Because of its simplicity, CC-CPR minimizes pauses in chest compressions while maintaining proper rate and depth. Lay rescuers in the community may be less experienced with standard CPR and uncomfortable with the performance of mouth-to-mouth resuscitation. The simplicity of CC-CPR makes it relatively easy for first responders to initiate resuscitation efforts and for emergency medical dispatchers to guide lay rescuers remotely. The American Heart Association’s 2010 guidelines have shifted emphasis from “ABC” (“airway, breathing, compressions”) to “CAB” (“compressions, airway, breathing”) for lay rescuers.

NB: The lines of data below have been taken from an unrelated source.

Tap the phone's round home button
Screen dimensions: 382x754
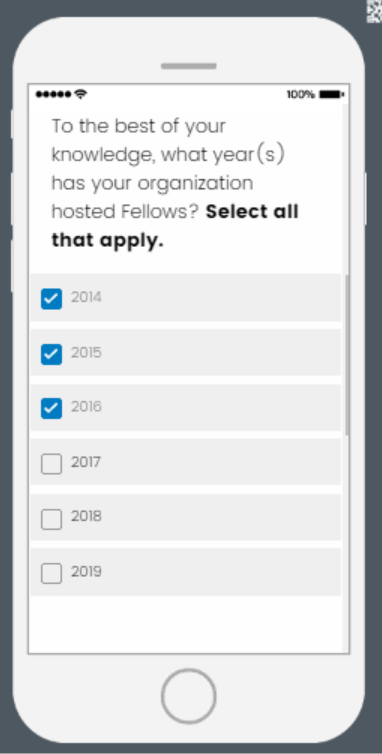click(189, 696)
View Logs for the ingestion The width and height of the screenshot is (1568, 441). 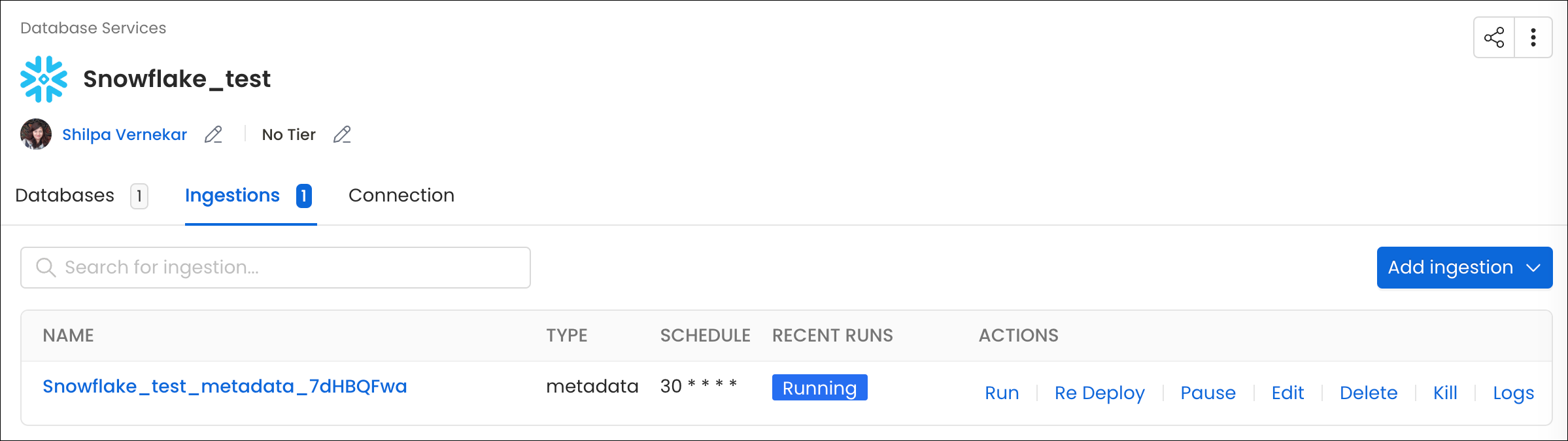1513,393
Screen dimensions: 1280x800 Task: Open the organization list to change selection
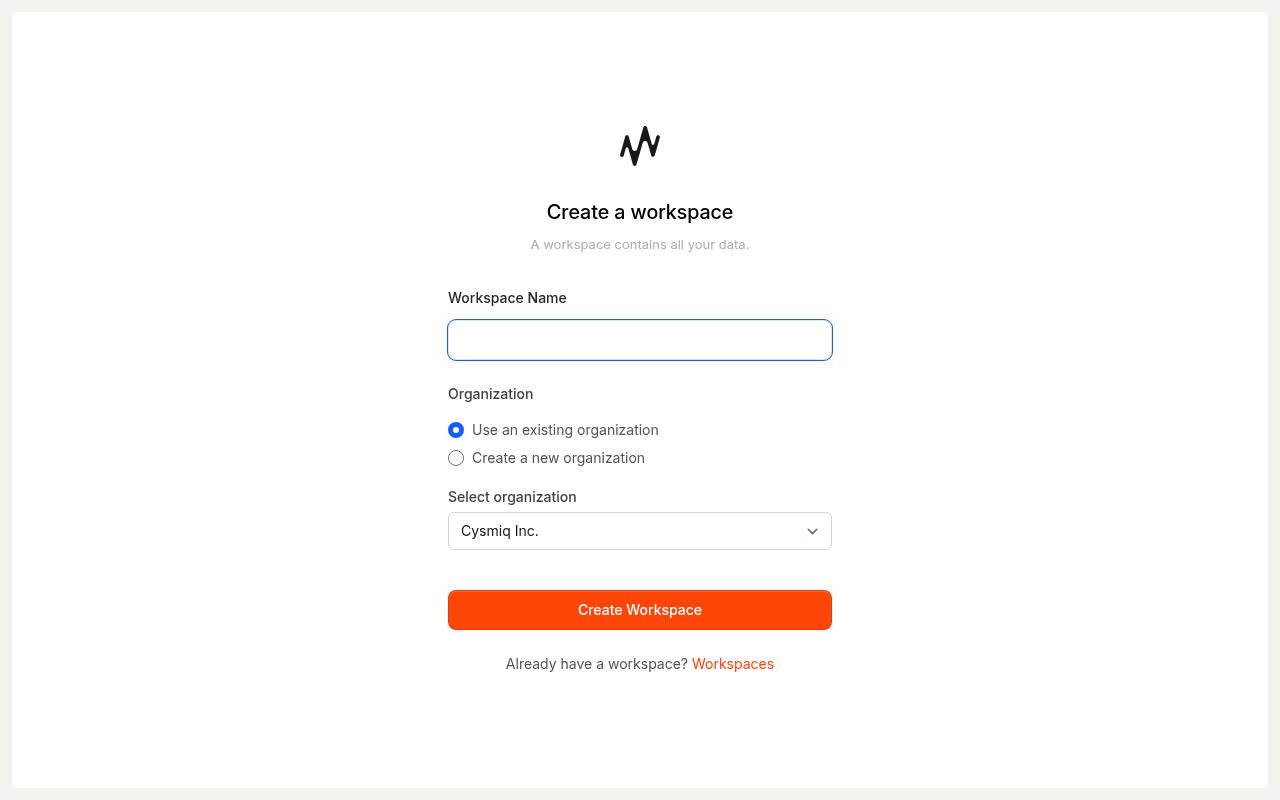(x=640, y=531)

Their endorsement of “hands-only CPR” (a synonym for CC-CPR) educational programs reflects additional evidence that a focus on chest compressions during CPR may lead to an increase in bystander CPR, as well as improvements in patient outcomes.18 Recent investigations have shown that CC-CPR is associated with improved survival of patients with out-of-hospital cardiac arrest when performed by lay bystanders. A period of CC-CPR before intubation and rhythm evaluation also improves outcomes when used by emergency medical service (EMS) personnel.19,20 The EMS community is likely to see more widespread adoption and use of CC-CPR by lay public educational programs in the upcoming years.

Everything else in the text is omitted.